Le coordonnateur de la Renal Patients Dialysis Association, Bose Soonarane, demande aux Mauriciens de prendre soin de leur santé et ne pas attendre la dernière minute pour se faire dépister à certaines maladies. « Trop de gens souffrent de maladies rénales. Au moins 1 200 personnes suivent actuellement des dialyses dans les hôpitaux et cliniques privées », alerte-t-il. L’intervenant appelle aussi le ministère de la Santé à être prudent dans sa décision de ne plus recommander de patients pour être dialysés dans les centres privés.
« Au moins 25% des patients sont traités dans le privé, car le nombre d’appareils est limité dans les centres publics. Par exemple, au centre de Riche-Mare, il n’y en a que 26 pour environ 200 patients. Ces appareils sont utilisés chacun pour quatre sessions de trois heures quotidiennement. Auparavant, on n’en faisait que trois et on vient d’en ajouter une quatrième en raison du nombre grandissant de malades », déclare Bose Soonarane. Selon lui, le centre de dialyse de Riche-Mare est « crowded » et si les patients ne sont plus référés au privé, « le nombre d’appareils devra être augmenté dans le public ». Toutefois, « je sais qu’il n’y a pas de place dans les hôpitaux », s’empresse-t-il d’ajouter.

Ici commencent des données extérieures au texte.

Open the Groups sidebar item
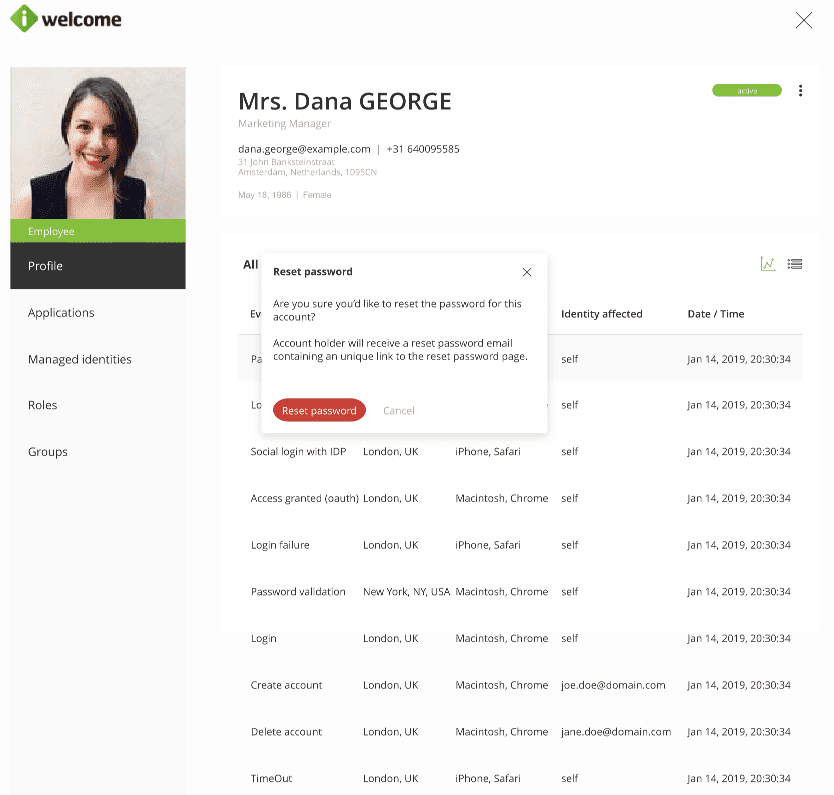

Notre interlocuteur estime que le ministère de la Santé devrait faire construire de nouveaux centres, à proximité ou dans l’enceinte même des hôpitaux, pour abriter une cinquantaine de nouveaux appareils. « Mais, surtout, ne pas louer des bâtiments à droite et à gauche pour abriter les appareils de dialyse », prévient-il.
Au chapitre des traitements, Bose Soonarane évoque des doléances de patients se plaignant de la qualité de l’eau utilisée pour les dialyses dans les centres privés. « L’eau est un élément essentiel dans ce traitement. On utilise celle du robinet dans les centres privés, mais encore faut-il que cette eau soit traitée et qu’on respecte les normes de qualité. Celle du robinet ne peut être mise directement dans l’appareil », relève-t-il, avant de souligner que des tests sont effectués avant d’utiliser l’eau dans le service public. « Les patients connaissent bien leur corps. Zotte kone kan kiksoz pa marse. On ne peut mettre un patient sur cet appareil durant trois heures et ne pas être sûr que le traitement a été bien fait », déclare Bose Soonarane.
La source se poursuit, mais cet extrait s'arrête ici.